- Sonasar Sonasar
- Coordinates: 39°41′55″N 46°24′57″E﻿ / ﻿39.69861°N 46.41583°E
- Country: Azerbaijan
- District: Lachin

Population (2015)
- • Total: 89
- Time zone: UTC+4 (AZT)

= Sonasar, Azerbaijan =

Sonasar (Սոնասար) is a village in the Lachin District of Azerbaijan.

== History ==
The village was mentioned by the 13th-century Armenian historian Stepanos Orbelian as Dziasar (Ձիասար). There was an ancient Armenian church in the village, which was used by the village's Kurdish population in the late 19th century as a shed, and has been left completely ruined in the present-day.

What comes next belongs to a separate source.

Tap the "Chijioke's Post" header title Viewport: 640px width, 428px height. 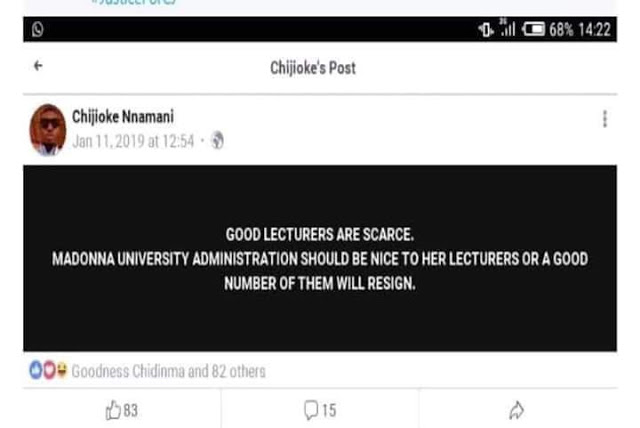click(x=313, y=68)
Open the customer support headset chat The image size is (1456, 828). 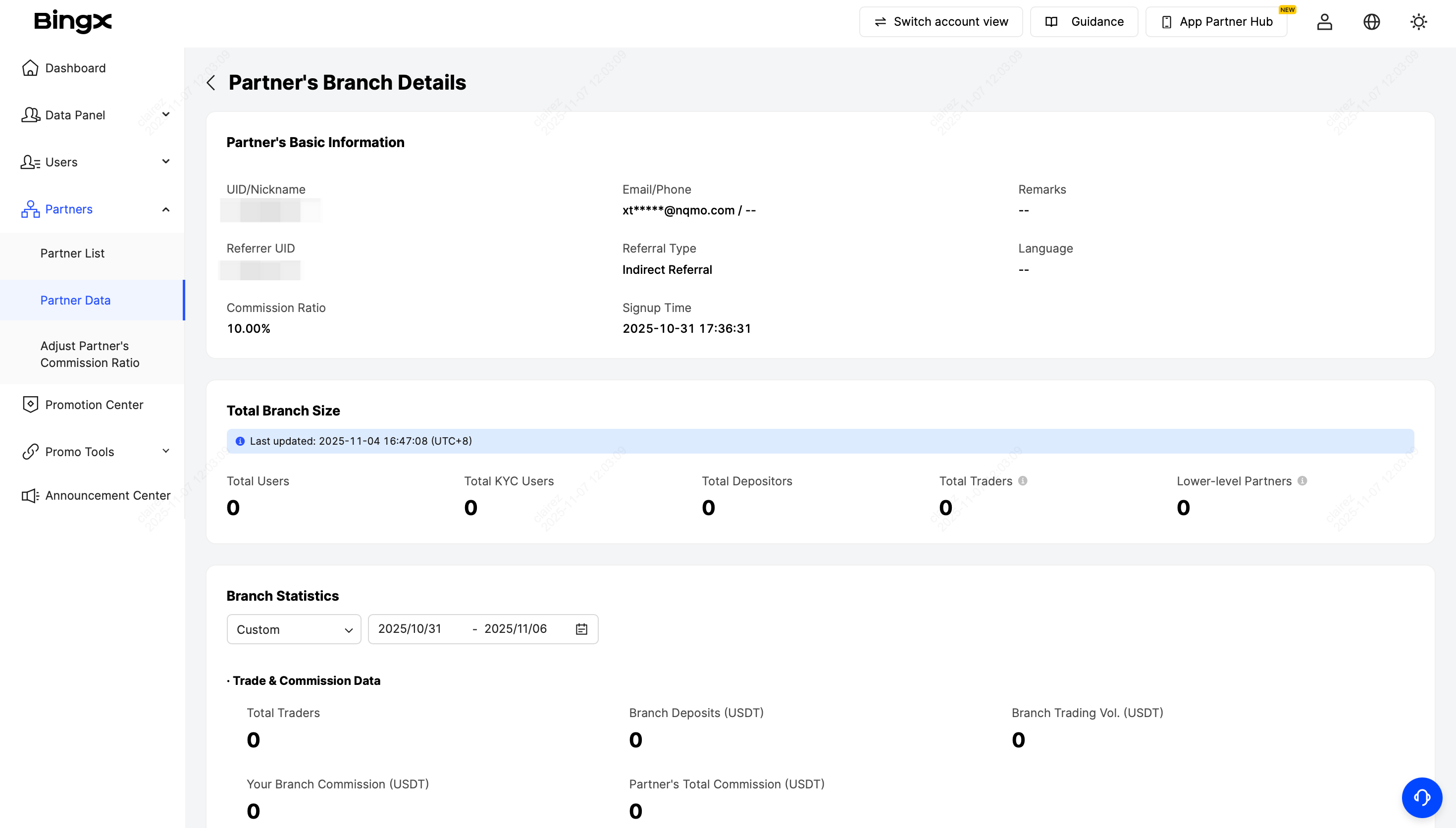[1421, 797]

The village was located in the Armenian-occupied territories surrounding Nagorno-Karabakh, coming under the control of ethnic Armenian forces during the First Nagorno-Karabakh War in the early 1990s. The village subsequently became part of the breakaway Republic of Artsakh as part of its Kashatagh Province. It was returned to Azerbaijan as part of the 2020 Nagorno-Karabakh ceasefire agreement.

== Historical heritage sites ==
Historical heritage sites in and around the village include a grave field from the 2nd century BCE, a khachkar on a pedestal from 1056, an 11th-century khachkar, a bridge from between the 11th and 13th centuries, a cemetery from between the 12th and 18th centuries, a 14th-century khachkar, two 14th-century tombstones, a 17th-century inscription, and a 17th-century chapiter.